Exercise instructions
Print out the entries from the line containing "Where should I" through the last line, exactly, and print nothing else. Pictures are not copied.

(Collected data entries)

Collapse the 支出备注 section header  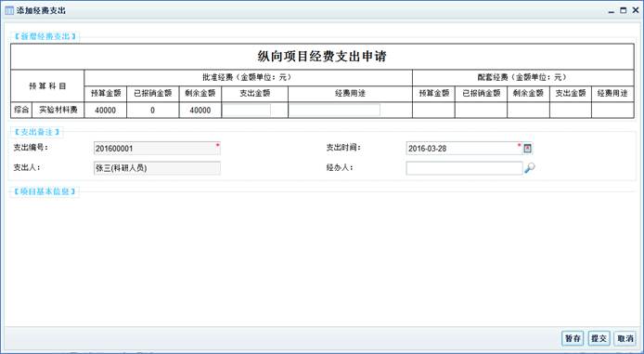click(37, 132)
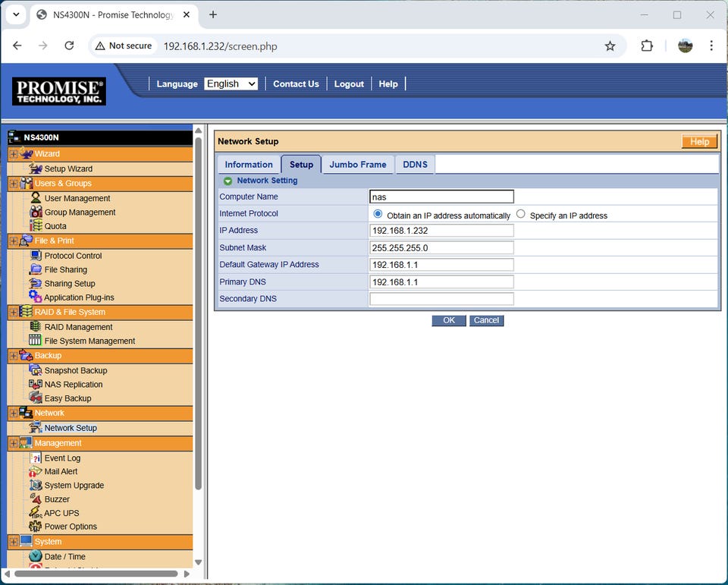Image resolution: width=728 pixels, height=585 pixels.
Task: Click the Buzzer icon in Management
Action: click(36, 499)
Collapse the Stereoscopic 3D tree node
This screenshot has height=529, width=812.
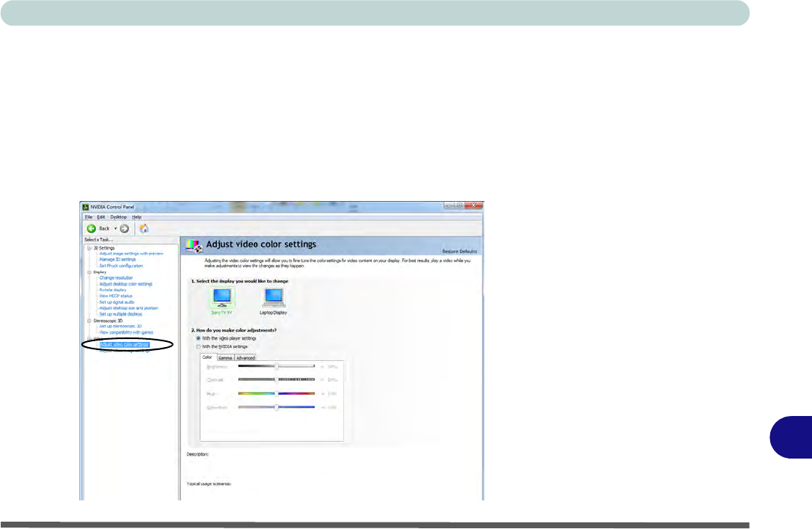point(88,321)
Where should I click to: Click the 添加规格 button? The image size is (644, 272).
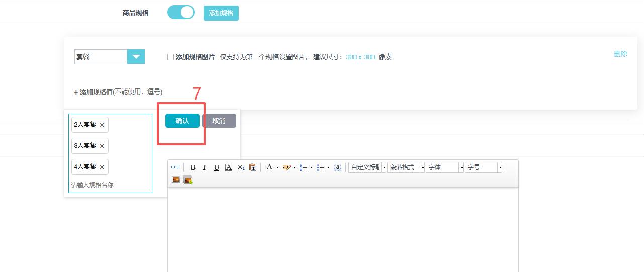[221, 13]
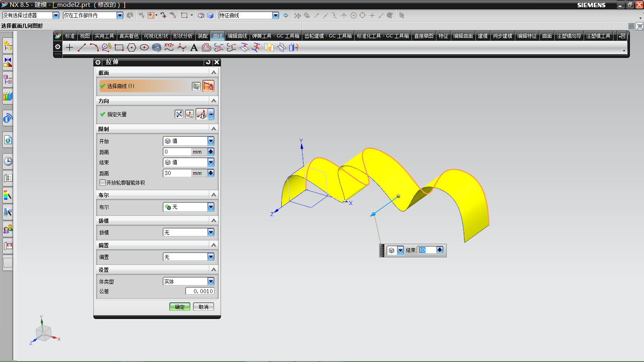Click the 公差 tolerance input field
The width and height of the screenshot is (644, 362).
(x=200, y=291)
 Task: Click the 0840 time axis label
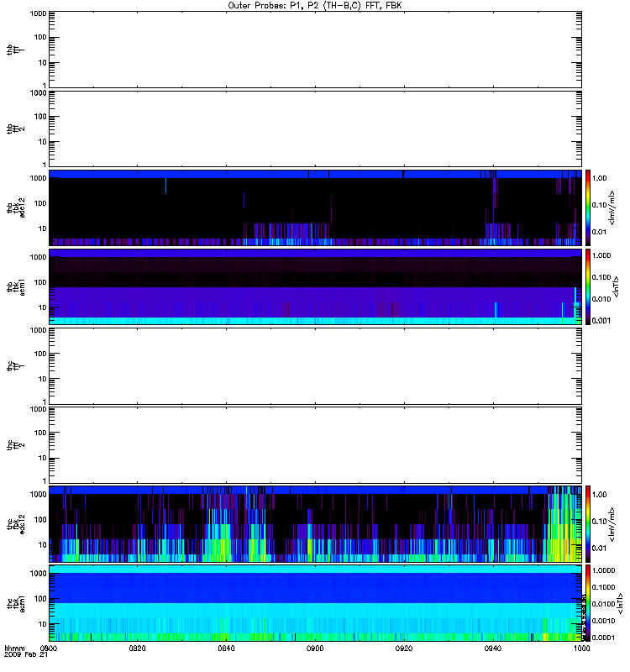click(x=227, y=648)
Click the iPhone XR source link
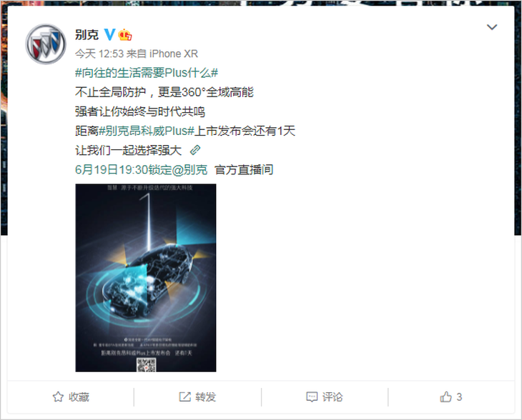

Task result
Where should I click to: Click the 添加规格 button? The image size is (644, 272).
[221, 13]
Click the 公差 tolerance input field
The width and height of the screenshot is (644, 362).
(x=200, y=291)
 Task: Click the 0840 time axis label
click(x=227, y=648)
Click the iPhone XR source link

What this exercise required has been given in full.